_Brief_: Copy the result of filtering the entries below for lines that include the string "label".

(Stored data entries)
Content starts
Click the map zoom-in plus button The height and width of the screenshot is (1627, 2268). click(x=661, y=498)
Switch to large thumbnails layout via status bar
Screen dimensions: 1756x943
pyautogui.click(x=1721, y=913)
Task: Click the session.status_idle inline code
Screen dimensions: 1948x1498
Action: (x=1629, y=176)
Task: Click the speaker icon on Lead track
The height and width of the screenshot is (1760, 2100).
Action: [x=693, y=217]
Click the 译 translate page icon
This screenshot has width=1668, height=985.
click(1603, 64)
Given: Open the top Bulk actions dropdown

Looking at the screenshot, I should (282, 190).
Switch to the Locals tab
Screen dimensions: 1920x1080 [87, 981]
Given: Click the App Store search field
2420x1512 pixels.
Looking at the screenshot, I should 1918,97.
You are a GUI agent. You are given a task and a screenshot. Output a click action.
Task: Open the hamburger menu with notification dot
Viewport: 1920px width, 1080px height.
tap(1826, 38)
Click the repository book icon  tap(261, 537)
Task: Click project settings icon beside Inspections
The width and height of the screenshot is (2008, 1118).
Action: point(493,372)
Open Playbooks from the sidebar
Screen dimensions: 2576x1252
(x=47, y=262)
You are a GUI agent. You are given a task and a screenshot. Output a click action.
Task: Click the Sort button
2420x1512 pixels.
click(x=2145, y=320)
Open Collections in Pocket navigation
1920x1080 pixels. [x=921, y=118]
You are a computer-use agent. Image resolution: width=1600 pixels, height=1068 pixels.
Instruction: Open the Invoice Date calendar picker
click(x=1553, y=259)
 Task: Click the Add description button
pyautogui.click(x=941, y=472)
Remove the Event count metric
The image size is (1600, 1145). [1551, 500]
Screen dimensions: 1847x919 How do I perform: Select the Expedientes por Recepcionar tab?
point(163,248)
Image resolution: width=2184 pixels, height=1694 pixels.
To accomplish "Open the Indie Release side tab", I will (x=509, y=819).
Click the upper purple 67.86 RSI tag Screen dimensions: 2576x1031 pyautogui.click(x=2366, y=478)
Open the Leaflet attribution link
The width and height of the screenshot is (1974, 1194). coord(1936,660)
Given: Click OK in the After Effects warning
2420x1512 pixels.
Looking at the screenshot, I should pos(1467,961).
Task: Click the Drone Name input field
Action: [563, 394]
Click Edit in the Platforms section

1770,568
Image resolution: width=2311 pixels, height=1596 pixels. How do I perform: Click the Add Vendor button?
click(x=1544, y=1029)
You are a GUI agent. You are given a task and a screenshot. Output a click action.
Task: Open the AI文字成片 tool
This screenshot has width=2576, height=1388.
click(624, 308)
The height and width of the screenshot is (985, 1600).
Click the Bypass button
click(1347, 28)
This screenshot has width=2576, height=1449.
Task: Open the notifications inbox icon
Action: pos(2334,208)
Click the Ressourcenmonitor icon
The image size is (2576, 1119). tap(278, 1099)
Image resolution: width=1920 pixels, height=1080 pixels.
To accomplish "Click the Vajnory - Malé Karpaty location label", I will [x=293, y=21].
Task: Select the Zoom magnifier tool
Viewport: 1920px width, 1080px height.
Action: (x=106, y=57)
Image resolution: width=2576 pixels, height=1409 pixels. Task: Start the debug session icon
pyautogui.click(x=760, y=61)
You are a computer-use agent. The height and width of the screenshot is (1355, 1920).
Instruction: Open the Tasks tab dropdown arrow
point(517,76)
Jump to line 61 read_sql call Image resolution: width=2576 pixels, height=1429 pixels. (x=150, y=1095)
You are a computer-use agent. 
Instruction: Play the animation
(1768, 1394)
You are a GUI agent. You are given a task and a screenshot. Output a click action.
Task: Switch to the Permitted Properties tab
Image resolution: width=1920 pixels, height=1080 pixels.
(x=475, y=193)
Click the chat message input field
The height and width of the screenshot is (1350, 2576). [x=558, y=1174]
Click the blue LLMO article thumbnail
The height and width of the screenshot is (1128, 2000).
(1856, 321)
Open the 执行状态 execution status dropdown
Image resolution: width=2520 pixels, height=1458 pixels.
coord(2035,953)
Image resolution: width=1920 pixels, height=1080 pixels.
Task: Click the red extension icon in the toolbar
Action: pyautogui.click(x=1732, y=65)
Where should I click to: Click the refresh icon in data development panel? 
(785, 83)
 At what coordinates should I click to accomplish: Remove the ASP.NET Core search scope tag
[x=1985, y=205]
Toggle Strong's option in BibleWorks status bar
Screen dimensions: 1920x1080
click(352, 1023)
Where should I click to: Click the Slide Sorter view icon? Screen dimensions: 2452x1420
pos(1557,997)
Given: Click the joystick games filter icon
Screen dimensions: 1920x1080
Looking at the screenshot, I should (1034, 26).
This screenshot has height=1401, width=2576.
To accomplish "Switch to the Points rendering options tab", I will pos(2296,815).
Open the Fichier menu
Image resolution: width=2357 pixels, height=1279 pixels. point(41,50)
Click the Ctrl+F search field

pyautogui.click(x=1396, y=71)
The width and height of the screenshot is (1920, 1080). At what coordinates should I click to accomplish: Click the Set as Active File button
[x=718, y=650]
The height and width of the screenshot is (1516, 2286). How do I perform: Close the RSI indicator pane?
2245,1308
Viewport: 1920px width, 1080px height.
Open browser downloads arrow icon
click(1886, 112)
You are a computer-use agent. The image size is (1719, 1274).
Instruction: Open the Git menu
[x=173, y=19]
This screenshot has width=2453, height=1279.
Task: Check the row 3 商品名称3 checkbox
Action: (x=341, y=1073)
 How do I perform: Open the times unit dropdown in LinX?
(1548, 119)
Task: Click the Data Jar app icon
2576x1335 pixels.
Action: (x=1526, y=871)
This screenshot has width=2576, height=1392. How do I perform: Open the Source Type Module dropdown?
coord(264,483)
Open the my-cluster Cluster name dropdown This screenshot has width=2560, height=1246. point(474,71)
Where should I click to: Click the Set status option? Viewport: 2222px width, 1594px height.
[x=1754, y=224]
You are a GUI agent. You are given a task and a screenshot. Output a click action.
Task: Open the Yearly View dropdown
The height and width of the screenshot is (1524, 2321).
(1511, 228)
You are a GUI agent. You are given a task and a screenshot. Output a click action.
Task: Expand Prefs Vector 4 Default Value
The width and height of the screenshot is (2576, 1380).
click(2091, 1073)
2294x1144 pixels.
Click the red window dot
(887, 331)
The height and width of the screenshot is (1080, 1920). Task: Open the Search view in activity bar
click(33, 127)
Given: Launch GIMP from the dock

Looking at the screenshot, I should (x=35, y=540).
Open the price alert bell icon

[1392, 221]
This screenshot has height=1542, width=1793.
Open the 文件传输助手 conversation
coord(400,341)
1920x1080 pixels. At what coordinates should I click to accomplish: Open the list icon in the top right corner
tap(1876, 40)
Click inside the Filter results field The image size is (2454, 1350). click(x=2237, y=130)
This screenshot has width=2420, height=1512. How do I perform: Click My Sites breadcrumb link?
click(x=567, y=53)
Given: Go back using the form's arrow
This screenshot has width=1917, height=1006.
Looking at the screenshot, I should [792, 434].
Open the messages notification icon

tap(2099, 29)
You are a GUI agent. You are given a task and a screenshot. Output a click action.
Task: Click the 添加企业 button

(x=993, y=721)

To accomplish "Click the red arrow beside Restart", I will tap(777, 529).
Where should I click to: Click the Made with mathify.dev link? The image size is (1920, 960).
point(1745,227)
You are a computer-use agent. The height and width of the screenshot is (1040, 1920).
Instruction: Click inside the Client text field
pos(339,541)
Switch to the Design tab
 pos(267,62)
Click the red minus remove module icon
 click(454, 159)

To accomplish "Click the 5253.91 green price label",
Content ends
_Finished task_:
To accomplish "Click the Vajnory - Malé Karpaty location label", I will [x=293, y=21].
To accomplish "Click the 5253.91 green price label",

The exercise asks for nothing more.